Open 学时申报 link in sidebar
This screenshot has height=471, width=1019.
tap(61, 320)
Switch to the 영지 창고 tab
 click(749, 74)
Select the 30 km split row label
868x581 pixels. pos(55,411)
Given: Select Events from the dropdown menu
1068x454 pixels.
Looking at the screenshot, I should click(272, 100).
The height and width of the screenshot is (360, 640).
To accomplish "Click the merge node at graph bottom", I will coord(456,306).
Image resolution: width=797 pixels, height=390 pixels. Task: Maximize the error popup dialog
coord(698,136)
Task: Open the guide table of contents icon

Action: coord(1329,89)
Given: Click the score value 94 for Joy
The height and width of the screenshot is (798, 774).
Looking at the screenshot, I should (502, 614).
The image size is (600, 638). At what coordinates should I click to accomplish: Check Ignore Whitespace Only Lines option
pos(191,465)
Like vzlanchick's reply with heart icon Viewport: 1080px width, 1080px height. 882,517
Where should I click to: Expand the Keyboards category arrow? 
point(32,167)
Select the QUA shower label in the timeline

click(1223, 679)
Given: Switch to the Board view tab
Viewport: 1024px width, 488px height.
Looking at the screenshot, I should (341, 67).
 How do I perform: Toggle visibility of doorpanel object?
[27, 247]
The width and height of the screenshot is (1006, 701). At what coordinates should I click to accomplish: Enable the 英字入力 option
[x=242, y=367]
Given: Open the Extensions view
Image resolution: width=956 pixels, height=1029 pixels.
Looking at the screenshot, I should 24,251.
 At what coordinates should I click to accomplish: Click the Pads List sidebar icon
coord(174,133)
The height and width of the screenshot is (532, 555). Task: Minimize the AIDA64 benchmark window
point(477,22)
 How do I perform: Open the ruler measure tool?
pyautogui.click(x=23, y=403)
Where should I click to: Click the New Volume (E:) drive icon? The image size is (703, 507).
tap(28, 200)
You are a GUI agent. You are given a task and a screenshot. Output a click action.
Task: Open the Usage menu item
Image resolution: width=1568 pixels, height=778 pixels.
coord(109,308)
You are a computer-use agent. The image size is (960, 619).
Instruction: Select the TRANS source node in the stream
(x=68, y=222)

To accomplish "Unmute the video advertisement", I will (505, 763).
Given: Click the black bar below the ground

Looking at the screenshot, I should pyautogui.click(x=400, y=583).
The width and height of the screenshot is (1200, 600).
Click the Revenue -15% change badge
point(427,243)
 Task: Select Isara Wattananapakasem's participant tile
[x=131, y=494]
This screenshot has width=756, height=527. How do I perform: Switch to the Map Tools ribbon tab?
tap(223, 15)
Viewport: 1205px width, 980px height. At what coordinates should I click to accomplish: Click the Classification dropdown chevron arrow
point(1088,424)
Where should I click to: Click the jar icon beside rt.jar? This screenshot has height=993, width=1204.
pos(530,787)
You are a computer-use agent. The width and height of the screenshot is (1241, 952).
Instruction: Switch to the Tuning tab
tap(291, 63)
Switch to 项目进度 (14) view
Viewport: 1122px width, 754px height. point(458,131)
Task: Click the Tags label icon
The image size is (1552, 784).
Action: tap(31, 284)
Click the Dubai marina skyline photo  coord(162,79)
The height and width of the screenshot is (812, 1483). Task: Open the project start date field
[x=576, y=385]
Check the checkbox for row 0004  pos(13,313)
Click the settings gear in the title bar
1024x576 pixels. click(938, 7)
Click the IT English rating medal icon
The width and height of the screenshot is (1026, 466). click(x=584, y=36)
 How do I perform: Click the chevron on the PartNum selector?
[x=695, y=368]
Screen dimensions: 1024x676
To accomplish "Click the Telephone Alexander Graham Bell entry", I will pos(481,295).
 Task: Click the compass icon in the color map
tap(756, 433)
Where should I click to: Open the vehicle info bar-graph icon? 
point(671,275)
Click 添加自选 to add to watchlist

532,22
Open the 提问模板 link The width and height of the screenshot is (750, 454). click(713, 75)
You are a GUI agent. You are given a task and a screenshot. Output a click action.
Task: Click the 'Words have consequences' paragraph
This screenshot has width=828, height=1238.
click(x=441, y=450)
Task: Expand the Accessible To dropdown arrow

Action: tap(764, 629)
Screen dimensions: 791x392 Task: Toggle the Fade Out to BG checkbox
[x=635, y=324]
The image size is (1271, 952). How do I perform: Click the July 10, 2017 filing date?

### Exercise requirements
Where a line of the material holds the word "will", copy that line.

### Response to this task
To accomplish "Click the merge node at graph bottom", I will coord(456,306).
To accomplish "Unmute the video advertisement", I will (505, 763).
To accomplish "Click the Telephone Alexander Graham Bell entry", I will pos(481,295).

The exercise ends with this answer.